Copy every line from the one that holds "Task: Tap the App yöneticisi folder icon" to the end of the records below, exactly and with nothing else, but without any pictures.

BEGIN ENTRIES SHOWN

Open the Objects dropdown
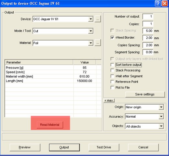This screenshot has width=169, height=156. click(161, 126)
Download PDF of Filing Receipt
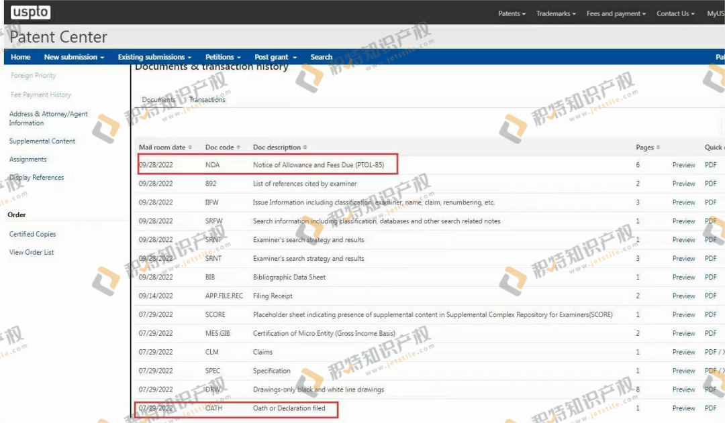Viewport: 725px width, 423px height. [710, 296]
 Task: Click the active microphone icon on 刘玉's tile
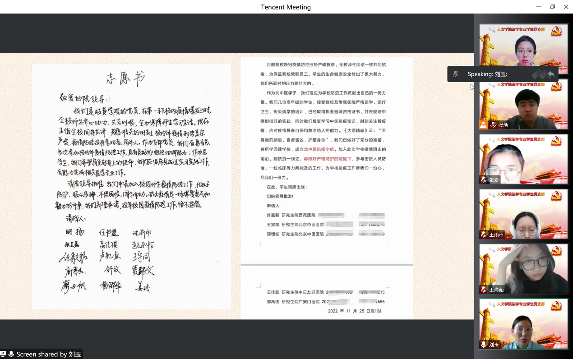click(484, 345)
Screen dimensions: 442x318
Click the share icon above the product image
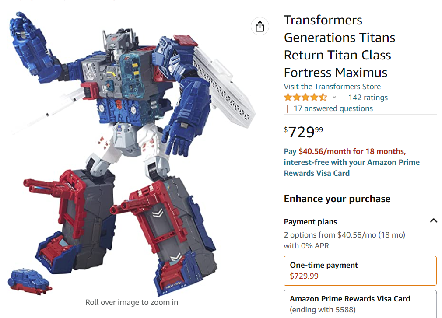tap(260, 26)
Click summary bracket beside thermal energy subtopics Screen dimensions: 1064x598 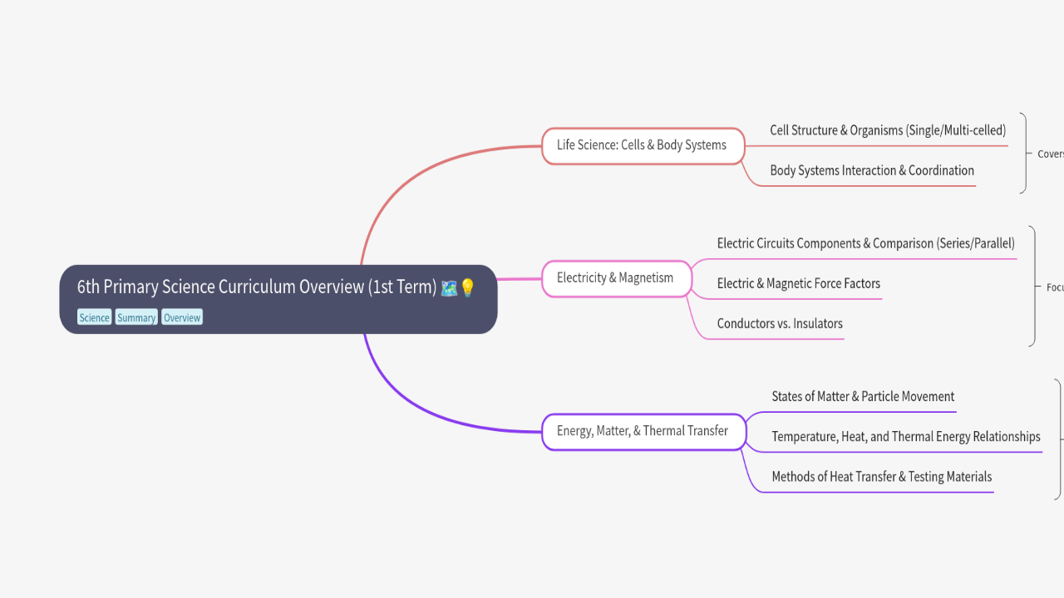point(1057,439)
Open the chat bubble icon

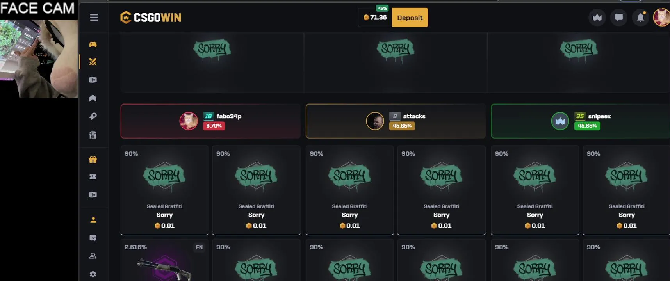619,18
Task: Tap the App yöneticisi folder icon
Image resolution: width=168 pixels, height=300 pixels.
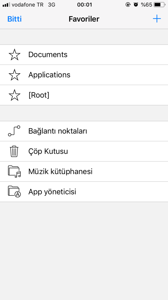Action: point(14,192)
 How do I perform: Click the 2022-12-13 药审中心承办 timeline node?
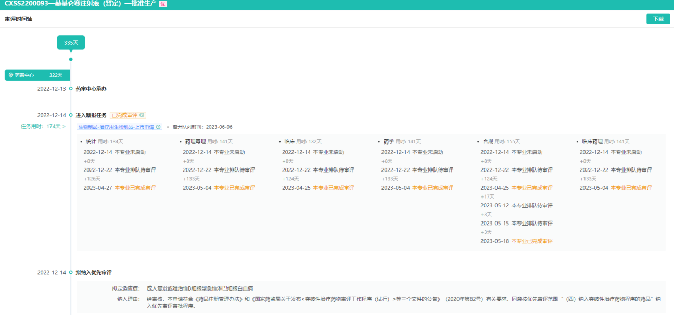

END ENTRIES SHOWN

EXERCISE ANSWER |
Task: Tap the App yöneticisi folder icon
Image resolution: width=168 pixels, height=300 pixels.
Action: point(14,192)
 How do I perform: Click the 2022-12-13 药审中心承办 timeline node?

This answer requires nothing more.